> [Work order]: Among the lines below, list those containing the string "card".

----------

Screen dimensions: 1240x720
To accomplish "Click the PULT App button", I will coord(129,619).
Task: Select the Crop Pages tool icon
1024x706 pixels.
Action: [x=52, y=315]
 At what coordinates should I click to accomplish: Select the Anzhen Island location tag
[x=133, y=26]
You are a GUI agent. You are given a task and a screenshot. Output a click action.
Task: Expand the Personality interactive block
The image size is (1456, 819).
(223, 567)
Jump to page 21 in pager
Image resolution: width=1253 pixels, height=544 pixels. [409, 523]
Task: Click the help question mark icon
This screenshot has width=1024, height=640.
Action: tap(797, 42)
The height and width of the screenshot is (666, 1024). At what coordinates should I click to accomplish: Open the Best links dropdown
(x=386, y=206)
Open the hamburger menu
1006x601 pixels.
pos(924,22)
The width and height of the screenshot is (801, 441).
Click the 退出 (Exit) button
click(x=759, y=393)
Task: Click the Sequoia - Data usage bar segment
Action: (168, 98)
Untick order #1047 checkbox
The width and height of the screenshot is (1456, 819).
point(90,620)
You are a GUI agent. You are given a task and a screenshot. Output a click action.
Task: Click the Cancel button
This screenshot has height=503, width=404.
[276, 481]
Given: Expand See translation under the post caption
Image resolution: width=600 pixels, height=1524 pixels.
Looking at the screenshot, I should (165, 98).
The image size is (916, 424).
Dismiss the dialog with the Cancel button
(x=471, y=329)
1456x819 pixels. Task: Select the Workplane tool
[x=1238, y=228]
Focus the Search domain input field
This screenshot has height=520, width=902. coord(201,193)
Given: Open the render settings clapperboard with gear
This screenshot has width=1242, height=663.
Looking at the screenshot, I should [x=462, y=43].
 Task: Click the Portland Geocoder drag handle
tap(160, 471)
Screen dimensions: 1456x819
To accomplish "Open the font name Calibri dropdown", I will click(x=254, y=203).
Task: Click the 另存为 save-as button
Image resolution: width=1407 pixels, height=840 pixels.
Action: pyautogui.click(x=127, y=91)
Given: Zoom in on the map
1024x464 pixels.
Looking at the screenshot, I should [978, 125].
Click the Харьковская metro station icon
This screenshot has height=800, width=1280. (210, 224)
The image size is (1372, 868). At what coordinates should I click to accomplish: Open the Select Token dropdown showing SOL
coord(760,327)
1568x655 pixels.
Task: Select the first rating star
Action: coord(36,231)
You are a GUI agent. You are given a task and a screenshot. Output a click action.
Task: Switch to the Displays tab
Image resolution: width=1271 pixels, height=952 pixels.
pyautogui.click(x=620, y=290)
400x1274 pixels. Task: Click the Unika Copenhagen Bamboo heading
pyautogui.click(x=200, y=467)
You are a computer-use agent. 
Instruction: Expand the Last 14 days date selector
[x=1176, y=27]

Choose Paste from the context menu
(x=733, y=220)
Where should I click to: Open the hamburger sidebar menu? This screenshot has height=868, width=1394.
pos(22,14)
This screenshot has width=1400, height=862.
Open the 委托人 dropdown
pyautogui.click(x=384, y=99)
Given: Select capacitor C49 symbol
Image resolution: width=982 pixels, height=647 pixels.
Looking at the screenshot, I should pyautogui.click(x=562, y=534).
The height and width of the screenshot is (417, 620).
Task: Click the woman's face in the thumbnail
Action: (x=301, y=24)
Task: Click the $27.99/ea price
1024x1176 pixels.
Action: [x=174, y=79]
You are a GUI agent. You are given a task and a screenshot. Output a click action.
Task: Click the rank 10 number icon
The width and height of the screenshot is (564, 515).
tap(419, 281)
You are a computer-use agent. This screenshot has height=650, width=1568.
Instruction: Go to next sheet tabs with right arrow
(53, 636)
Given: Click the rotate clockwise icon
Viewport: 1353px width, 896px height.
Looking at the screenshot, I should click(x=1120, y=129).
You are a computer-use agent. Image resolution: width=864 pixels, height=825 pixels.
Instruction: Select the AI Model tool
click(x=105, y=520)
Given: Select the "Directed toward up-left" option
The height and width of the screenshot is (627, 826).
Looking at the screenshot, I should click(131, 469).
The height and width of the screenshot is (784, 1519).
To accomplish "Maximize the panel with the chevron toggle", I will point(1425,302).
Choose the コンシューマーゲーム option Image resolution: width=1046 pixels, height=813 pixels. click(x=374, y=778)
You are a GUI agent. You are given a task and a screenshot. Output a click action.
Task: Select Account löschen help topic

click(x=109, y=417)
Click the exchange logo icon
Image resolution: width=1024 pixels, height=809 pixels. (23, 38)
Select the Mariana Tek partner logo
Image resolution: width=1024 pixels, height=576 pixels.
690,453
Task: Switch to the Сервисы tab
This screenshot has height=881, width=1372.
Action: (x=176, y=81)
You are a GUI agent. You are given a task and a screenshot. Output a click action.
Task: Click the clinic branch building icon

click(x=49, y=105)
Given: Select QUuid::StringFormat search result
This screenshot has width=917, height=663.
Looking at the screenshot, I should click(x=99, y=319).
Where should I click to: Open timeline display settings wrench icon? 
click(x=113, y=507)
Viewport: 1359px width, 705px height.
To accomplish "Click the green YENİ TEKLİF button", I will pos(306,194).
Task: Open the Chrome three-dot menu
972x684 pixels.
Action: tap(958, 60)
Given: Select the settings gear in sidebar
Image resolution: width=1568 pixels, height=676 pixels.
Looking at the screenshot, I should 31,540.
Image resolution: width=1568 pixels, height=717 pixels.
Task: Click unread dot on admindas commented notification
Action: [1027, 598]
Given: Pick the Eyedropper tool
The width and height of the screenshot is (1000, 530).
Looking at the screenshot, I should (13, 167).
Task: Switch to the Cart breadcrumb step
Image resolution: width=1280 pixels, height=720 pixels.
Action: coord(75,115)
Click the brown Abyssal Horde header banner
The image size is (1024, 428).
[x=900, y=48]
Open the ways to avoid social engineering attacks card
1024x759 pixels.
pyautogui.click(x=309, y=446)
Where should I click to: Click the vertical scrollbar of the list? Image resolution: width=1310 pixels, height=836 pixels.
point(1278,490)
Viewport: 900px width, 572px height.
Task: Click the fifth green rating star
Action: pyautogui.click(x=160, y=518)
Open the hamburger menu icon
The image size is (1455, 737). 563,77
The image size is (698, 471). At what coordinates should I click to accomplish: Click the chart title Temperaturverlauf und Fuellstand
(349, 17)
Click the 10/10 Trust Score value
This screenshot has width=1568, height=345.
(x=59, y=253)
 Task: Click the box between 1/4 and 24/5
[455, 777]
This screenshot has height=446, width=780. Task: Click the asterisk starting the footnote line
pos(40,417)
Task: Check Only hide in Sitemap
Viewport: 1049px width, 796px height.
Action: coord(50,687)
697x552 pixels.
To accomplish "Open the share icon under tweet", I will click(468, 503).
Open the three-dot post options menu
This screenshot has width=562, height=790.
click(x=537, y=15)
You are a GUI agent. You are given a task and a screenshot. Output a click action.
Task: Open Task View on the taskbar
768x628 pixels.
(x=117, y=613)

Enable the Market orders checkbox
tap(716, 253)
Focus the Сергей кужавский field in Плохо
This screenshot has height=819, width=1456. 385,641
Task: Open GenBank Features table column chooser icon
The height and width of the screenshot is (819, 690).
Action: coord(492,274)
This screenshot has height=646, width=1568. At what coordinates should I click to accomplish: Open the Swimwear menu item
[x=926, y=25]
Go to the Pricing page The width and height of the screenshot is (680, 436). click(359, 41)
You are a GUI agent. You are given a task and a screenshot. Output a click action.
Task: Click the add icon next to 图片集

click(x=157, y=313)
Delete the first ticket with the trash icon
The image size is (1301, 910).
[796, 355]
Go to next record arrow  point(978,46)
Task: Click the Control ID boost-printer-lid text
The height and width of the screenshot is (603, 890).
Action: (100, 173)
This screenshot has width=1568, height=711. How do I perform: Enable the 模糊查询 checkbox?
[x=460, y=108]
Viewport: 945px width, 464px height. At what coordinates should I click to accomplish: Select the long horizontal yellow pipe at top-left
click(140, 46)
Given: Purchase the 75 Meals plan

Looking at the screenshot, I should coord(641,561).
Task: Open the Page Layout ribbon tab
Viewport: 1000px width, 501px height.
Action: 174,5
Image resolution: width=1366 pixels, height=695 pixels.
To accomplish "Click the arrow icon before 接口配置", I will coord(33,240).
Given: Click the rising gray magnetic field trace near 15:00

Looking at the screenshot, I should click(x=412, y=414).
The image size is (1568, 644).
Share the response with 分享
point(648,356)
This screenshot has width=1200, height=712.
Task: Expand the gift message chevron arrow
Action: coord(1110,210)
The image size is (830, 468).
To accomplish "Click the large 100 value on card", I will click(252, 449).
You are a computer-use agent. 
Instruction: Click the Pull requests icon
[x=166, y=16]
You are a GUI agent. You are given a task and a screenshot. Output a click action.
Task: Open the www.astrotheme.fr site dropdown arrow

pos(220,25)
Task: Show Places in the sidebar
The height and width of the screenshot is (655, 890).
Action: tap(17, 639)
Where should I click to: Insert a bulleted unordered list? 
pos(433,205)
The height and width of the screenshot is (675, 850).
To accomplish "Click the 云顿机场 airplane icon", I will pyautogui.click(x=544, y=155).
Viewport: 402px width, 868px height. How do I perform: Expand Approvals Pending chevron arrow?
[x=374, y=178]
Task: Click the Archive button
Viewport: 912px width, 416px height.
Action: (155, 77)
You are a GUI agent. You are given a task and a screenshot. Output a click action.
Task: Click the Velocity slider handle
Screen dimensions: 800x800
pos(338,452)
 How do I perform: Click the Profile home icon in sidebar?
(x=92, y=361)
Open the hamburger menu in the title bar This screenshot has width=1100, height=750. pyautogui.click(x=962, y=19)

----------

> [Task response]:
Open the ways to avoid social engineering attacks card
To accomplish "Click the large 100 value on card", I will click(252, 449).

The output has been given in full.